**STATED PROBLEM**
Render each line of the records as a row of a Markdown table with the columns Row and Text, starting at the first line and ending at the line containing "(x=254, y=665)". Leave out blank lines.

**STORED RECORDS**

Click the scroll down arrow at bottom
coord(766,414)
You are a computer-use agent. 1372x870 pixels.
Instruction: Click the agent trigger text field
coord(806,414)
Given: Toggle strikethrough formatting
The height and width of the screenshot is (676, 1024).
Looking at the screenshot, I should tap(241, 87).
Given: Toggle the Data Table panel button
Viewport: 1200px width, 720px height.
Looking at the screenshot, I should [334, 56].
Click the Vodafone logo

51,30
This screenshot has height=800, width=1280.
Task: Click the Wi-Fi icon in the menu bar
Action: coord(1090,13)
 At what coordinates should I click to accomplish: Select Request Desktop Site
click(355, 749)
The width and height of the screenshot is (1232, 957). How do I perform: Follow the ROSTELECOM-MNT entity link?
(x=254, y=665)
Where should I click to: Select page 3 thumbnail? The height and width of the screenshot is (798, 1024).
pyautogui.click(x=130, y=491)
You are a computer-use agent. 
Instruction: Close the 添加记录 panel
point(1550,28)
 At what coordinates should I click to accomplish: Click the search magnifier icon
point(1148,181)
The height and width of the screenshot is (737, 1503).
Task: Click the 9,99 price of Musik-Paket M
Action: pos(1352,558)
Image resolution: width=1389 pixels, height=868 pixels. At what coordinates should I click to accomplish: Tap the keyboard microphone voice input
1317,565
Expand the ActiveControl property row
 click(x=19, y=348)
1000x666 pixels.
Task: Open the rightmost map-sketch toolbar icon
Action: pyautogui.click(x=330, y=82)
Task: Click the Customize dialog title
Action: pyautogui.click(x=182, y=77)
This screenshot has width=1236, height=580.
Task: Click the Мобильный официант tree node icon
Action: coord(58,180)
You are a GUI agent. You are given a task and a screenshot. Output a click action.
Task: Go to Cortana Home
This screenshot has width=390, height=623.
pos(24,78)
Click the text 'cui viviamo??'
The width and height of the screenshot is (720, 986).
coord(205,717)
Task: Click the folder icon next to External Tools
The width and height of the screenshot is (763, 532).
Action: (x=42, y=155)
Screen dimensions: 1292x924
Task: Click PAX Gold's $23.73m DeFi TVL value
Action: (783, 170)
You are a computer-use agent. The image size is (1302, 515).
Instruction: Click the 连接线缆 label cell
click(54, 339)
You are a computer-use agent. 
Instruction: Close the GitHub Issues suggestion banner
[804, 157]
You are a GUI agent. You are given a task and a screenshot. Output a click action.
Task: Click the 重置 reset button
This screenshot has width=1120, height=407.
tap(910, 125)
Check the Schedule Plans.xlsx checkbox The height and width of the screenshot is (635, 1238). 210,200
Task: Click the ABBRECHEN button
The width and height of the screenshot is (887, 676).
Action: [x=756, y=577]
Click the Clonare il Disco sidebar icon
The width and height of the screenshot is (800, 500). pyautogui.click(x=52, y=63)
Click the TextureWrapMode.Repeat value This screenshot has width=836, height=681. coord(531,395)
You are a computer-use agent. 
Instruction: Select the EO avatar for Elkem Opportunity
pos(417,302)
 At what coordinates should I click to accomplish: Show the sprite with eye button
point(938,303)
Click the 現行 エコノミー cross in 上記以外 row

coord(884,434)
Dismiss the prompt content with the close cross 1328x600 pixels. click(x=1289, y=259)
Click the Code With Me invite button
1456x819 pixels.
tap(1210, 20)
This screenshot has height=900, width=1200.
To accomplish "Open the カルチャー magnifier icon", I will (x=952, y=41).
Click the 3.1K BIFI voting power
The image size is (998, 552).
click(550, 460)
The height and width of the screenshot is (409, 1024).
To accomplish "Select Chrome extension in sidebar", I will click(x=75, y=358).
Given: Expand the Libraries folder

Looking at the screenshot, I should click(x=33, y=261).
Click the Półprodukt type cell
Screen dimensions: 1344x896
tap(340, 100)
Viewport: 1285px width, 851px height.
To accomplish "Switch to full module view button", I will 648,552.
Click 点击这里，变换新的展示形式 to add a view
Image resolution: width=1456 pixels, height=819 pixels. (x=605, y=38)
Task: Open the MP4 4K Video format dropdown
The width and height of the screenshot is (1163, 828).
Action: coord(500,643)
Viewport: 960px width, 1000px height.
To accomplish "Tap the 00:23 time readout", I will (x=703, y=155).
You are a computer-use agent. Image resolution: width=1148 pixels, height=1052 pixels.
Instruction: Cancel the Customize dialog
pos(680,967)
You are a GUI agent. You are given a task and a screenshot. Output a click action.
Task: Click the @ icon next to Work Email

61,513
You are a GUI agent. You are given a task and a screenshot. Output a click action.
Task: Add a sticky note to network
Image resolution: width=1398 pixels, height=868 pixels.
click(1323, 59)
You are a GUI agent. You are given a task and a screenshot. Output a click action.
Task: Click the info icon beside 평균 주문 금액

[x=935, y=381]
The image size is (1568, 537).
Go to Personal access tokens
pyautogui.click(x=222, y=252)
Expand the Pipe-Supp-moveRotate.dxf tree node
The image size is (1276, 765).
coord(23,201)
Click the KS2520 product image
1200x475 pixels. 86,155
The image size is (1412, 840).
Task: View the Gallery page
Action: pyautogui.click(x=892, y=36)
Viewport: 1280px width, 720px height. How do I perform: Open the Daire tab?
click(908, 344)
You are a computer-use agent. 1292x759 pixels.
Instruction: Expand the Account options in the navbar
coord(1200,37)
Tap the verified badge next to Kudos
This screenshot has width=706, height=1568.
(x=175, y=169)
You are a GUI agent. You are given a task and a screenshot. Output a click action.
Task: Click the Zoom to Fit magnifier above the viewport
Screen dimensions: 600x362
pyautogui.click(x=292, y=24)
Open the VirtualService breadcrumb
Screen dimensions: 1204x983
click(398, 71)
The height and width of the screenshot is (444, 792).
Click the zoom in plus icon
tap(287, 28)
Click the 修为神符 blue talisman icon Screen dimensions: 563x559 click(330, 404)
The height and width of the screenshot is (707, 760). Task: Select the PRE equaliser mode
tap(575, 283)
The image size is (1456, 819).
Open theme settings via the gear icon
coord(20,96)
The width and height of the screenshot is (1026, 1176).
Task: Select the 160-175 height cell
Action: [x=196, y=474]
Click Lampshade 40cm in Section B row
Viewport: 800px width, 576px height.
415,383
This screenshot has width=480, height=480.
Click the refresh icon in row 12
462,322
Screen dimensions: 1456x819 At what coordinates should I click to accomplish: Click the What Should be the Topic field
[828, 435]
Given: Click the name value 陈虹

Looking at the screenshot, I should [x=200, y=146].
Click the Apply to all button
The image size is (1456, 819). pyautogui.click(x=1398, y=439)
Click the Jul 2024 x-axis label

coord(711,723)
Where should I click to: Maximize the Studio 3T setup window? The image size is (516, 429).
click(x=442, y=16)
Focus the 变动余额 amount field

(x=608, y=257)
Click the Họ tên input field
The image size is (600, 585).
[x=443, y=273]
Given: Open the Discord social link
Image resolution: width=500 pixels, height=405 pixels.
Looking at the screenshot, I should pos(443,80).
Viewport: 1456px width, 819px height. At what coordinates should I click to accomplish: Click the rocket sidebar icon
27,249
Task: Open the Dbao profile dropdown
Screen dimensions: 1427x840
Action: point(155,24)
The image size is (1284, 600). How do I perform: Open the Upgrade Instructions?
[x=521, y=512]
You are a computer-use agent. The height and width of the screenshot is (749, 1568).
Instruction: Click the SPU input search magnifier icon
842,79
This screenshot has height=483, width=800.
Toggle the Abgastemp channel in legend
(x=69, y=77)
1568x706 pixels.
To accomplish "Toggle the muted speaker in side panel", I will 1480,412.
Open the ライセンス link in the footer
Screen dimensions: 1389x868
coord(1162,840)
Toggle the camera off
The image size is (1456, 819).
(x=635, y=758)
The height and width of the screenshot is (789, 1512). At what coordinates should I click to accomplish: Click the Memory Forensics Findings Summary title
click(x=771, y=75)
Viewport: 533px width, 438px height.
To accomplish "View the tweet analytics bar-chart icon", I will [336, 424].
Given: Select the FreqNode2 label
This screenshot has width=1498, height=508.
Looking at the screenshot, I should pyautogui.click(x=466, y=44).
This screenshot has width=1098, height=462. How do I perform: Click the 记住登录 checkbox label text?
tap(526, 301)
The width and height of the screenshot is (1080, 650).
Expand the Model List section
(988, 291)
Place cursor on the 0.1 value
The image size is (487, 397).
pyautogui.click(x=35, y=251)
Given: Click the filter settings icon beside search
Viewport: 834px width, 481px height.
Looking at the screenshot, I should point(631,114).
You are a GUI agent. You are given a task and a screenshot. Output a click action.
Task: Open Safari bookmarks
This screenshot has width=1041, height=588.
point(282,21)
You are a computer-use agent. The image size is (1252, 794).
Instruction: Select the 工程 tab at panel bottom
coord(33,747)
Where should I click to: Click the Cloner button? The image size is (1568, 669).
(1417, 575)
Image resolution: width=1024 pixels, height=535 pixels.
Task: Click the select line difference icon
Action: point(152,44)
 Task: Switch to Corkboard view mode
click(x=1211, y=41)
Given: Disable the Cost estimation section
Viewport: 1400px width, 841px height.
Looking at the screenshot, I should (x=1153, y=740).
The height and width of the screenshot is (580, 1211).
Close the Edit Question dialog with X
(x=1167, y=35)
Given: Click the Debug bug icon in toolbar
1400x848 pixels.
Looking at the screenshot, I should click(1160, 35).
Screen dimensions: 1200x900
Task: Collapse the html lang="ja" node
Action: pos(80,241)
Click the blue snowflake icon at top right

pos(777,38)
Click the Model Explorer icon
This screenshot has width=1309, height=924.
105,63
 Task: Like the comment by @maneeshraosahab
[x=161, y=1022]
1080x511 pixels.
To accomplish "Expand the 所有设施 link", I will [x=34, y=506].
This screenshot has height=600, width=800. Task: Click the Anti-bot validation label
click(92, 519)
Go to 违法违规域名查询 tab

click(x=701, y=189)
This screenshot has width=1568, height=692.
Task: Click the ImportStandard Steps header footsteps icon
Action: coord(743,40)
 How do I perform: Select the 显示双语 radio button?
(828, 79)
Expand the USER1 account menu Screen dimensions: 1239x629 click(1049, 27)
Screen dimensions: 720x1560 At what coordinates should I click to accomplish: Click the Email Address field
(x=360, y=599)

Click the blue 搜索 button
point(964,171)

**EXERCISE RESPONSE**
| Row | Text |
|---|---|
| 1 | Click the scroll down arrow at bottom |
| 2 | coord(766,414) |
| 3 | You are a computer-use agent. 1372x870 pixels. |
| 4 | Instruction: Click the agent trigger text field |
| 5 | coord(806,414) |
| 6 | Given: Toggle strikethrough formatting |
| 7 | The height and width of the screenshot is (676, 1024). |
| 8 | Looking at the screenshot, I should tap(241, 87). |
| 9 | Given: Toggle the Data Table panel button |
| 10 | Viewport: 1200px width, 720px height. |
| 11 | Looking at the screenshot, I should [334, 56]. |
| 12 | Click the Vodafone logo |
| 13 | 51,30 |
| 14 | This screenshot has height=800, width=1280. |
| 15 | Task: Click the Wi-Fi icon in the menu bar |
| 16 | Action: coord(1090,13) |
| 17 |  At what coordinates should I click to accomplish: Select Request Desktop Site |
| 18 | click(355, 749) |
| 19 | The width and height of the screenshot is (1232, 957). How do I perform: Follow the ROSTELECOM-MNT entity link? |
| 20 | (x=254, y=665) |